Given data |

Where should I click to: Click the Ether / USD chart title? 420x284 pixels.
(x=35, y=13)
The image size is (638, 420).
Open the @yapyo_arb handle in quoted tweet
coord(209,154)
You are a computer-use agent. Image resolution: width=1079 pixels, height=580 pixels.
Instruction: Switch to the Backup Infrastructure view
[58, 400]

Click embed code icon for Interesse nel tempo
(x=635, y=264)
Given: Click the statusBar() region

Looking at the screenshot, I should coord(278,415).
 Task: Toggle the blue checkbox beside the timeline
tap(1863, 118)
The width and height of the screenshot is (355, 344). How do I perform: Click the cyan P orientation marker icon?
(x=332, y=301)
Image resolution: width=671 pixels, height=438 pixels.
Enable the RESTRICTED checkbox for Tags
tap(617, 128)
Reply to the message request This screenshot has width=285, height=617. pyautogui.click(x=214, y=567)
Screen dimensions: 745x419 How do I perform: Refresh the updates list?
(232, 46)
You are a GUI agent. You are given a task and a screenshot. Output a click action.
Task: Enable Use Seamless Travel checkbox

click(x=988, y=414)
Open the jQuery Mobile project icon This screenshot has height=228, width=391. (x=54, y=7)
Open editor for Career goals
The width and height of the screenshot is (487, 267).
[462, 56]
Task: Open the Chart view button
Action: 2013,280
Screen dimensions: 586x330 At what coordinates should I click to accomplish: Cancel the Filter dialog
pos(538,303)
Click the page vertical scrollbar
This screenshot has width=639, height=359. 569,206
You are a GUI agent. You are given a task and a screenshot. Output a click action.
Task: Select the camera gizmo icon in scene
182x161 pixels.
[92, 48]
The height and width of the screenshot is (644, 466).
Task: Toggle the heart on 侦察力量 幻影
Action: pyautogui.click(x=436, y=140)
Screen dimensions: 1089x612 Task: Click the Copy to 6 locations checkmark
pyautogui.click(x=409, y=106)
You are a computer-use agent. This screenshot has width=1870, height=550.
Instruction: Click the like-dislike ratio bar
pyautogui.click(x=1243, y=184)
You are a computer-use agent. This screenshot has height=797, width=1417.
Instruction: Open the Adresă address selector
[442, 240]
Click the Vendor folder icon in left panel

Problem | Retype every one of the items above line for line, with no change to any word, number or symbol.

Answer to the task |
Where should I click to: Click the Ether / USD chart title? 420x284 pixels.
(x=35, y=13)
The image size is (638, 420).
Open the @yapyo_arb handle in quoted tweet
coord(209,154)
You are a computer-use agent. Image resolution: width=1079 pixels, height=580 pixels.
Instruction: Switch to the Backup Infrastructure view
[58, 400]

Click embed code icon for Interesse nel tempo
(x=635, y=264)
Given: Click the statusBar() region

Looking at the screenshot, I should coord(278,415).
 Task: Toggle the blue checkbox beside the timeline
tap(1863, 118)
The width and height of the screenshot is (355, 344). How do I perform: Click the cyan P orientation marker icon?
(x=332, y=301)
Image resolution: width=671 pixels, height=438 pixels.
Enable the RESTRICTED checkbox for Tags
tap(617, 128)
Reply to the message request This screenshot has width=285, height=617. pyautogui.click(x=214, y=567)
Screen dimensions: 745x419 How do I perform: Refresh the updates list?
(232, 46)
You are a GUI agent. You are given a task and a screenshot. Output a click action.
Task: Enable Use Seamless Travel checkbox

click(x=988, y=414)
Open the jQuery Mobile project icon This screenshot has height=228, width=391. (x=54, y=7)
Open editor for Career goals
The width and height of the screenshot is (487, 267).
[462, 56]
Task: Open the Chart view button
Action: 2013,280
Screen dimensions: 586x330 At what coordinates should I click to accomplish: Cancel the Filter dialog
pos(538,303)
Click the page vertical scrollbar
This screenshot has width=639, height=359. 569,206
You are a GUI agent. You are given a task and a screenshot. Output a click action.
Task: Select the camera gizmo icon in scene
182x161 pixels.
[92, 48]
The height and width of the screenshot is (644, 466).
Task: Toggle the heart on 侦察力量 幻影
Action: pyautogui.click(x=436, y=140)
Screen dimensions: 1089x612 Task: Click the Copy to 6 locations checkmark
pyautogui.click(x=409, y=106)
You are a computer-use agent. This screenshot has width=1870, height=550.
Instruction: Click the like-dislike ratio bar
pyautogui.click(x=1243, y=184)
You are a computer-use agent. This screenshot has height=797, width=1417.
Instruction: Open the Adresă address selector
[442, 240]
Click the Vendor folder icon in left panel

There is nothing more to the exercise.